Using biometric data is a delicate issue of data protection concerns and discrimination risks. The AI Act severely restricts the use of biometric data in public places.

Only in exceptional circumstances, such as searching for missing persons or preventing terrorist attacks, is the use of biometric data to identify individuals permitted. Prior judicial authorisation is required in these cases.

Furthermore, the Act empowers consumers to:

  • File complaints about AI systems, especially high-risk ones.
  • Receive clear explanations for decisions made by AI systems affecting their rights.

Enforcement and Compliance Mechanisms

The European Commission will establish a new AI authority to oversee compliance with the AI Act. Companies that violate the law will also face sanctions from this authority.

Furthermore, national authorities will collaborate to monitor AI systems and ensure that the law is applied consistently across the EU.

Fines and Sanctions for Non-Compliance

Non-compliance with the AI Act can result in significant fines, ranging from 7.5 million euros or 1.5% of global turnover for minor violations to 35 million euros or 7% for severe offences.

Support for Innovation and SMEs

The AI Act encourages innovation by establishing regulatory sandboxes and real-world testing opportunities, particularly among small and medium-sized enterprises (SMEs). These initiatives offer SMEs a safe environment to develop and test AI solutions before market deployment.

Global Impact and Future Directions

The European Union’s Artificial Intelligence Act has the potential to set a global precedent for regulating the development and use of AI, placing a strong emphasis on ethical principles and responsible practices. 

The AI Act’s emphasis on transparency, accountability, and user rights ensures that AI systems operate fairly, unbiasedly, and responsibly. By requiring developers to provide detailed documentation, implement mitigation measures against bias, and empower users to challenge AI decisions, the AI Act seeks to safeguard individuals’ fundamental rights and privacy.

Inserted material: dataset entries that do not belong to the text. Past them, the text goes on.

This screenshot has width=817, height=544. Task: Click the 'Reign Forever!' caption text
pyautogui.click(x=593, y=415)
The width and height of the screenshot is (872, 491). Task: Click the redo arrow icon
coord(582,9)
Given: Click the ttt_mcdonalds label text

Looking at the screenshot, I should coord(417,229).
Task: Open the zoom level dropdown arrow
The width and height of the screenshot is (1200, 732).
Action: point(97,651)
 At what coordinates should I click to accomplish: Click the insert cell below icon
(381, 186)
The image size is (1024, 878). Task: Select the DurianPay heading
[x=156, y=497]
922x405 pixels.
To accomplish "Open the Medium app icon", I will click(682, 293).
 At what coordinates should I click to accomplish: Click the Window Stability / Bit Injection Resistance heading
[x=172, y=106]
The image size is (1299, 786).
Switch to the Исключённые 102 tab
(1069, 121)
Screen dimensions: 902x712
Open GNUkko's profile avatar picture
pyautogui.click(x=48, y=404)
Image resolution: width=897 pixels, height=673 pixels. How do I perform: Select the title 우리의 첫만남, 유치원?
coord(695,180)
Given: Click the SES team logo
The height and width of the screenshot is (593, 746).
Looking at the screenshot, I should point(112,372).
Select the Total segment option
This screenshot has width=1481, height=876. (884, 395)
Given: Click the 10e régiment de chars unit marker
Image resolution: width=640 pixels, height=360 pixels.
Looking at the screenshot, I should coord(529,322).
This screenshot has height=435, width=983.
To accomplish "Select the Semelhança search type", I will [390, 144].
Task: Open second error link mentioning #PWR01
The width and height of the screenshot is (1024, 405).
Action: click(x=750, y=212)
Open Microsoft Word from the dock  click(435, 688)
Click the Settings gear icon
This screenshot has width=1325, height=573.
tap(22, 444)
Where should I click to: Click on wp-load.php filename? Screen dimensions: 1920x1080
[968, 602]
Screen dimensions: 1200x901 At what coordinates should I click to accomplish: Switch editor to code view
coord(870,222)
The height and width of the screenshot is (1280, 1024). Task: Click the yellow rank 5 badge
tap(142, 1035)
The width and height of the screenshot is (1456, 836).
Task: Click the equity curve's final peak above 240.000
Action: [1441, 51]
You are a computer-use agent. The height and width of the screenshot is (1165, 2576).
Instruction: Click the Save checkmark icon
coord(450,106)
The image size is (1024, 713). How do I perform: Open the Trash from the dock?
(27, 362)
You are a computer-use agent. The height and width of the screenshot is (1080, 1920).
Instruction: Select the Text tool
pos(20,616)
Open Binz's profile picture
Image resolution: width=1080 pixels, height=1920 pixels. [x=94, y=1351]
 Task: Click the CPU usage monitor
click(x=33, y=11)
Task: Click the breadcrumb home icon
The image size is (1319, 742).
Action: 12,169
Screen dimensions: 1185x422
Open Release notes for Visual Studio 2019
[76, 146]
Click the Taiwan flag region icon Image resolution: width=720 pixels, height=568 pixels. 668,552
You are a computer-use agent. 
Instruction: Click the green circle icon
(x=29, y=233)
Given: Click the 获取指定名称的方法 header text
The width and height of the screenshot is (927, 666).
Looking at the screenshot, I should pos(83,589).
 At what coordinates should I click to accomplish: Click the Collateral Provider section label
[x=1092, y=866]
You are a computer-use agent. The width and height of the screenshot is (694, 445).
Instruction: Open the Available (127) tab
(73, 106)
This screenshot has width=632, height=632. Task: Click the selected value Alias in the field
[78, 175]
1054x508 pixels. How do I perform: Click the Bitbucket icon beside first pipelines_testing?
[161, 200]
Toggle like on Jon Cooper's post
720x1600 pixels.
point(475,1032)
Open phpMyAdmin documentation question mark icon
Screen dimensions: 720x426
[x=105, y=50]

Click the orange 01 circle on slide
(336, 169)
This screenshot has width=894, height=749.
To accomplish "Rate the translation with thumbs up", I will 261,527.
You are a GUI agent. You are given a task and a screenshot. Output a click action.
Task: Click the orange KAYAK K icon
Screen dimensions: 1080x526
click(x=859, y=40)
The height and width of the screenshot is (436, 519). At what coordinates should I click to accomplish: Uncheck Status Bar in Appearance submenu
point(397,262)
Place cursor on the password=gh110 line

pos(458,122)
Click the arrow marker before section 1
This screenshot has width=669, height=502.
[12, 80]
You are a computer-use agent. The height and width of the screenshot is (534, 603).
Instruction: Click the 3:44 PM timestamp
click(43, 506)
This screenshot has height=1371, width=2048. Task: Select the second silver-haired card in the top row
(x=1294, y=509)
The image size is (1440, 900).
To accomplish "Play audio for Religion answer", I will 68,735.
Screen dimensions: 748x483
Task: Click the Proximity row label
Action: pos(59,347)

The EU’s commitment to ethical AI has resonated globally, with other countries and international organisations considering similar regulatory frameworks. The AI Act’s detailed categorisation system and its focus on risk mitigation provide a valuable template for other jurisdictions seeking to navigate the complex landscape of AI regulation.

The EU AI Act’s global impact is already evident through its influence on ongoing discussions on AI regulation in other countries and international organisations. As AI applications become increasingly pervasive and sophisticated, the AI Act’s ethics, transparency, and accountability principles will likely be adopted as benchmarks for sound AI governance worldwide.

Next Steps

The provisional EU Artificial Intelligence Act agreement represents a significant milestone, yet the road to finalization and implementation remains. The next phase involves formal adoption by the European Parliament and Council, transforming the agreement into binding EU law.

Before this, the agreement will undergo scrutiny by the Parliament’s Internal Market and Civil Liberties committees, ensuring alignment with the Parliament’s principles. Parliament approval will lead to a Council vote, and successful votes will empower the establishment of the dedicated AI authority within the European Commission. This regulatory body will oversee AI systems, investigate breaches, and impose sanctions on non-compliant entities, ensuring consistent application across the bloc.

Stakeholder engagement will continue during the adoption process, ensuring the AI Act’s effectiveness in guiding AI development and use while upholding ethical principles and safeguarding fundamental rights.